Irene Martínez Zarandona

 

Cuando intentamos tener una mejor comprensión del ser humano y comenzamos a estudiar las etapas en que los libros intentan dividir la vida, vamos de la admiración al asombro y llegamos a la extraña sensación de que el proceso de desarrollo tiene una mayor complejidad, y es más difícil conforme pasan los años poderlo clasificar.
 

 Dicho de otra manera: las primeras etapas de la infancia están bastante bien descritas por los médicos y estudiosos de la psicología, y aunque cada niño es diferente y tiene ritmos personales, son fácilmente distinguibles los pasos por los que va adquiriendo su pensamiento, la expresión de sus emociones, la formación de su carácter; en concreto, su personalidad.

 

El análisis se hace mucho más complicado cuando tratamos de definir la etapa adolescente y definitivamente se complica cuando pensamos en la adultez. Entonces la pregunta “¿quién es un adulto?” entra en el terreno de la subjetividad y las múltiples respuestas que pueden darse están matizadas por el color del cristal con el que cada uno miramos.

La experiencia vivencial combinada con las características físicas e intelectuales y las posibilidades de estudio, laborales y sociales, etcétera, hacen de cada uno de nosotros un ser único; y los rasgos definitorios pasan de los aspectos cuánticos como: a los tantos meses debe medir y pesar según una tabla específica, cuántas palabras se espera en tal edad, etcétera, de las etapas del crecimiento infantil, a una definición de adultez, que pasa por la psicología y entra en el campo filosófico.

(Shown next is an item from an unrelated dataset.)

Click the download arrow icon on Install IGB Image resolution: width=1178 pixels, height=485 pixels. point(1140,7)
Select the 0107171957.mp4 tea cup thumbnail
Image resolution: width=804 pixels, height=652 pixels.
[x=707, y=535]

Por ello es probable que cada uno tenga su propia definición de lo que es un adulto, o el momento cuando se llega a la adultez, y las respuestas son tan variadas como incompletas. Por ejemplo: cuando cumples 18 años, cuando has formado una familia, cuando trabajas y te mantienes solo, cuando eres independiente, lo cual suena más interesante o cuando eres responsable, pero ¿qué es ser responsable?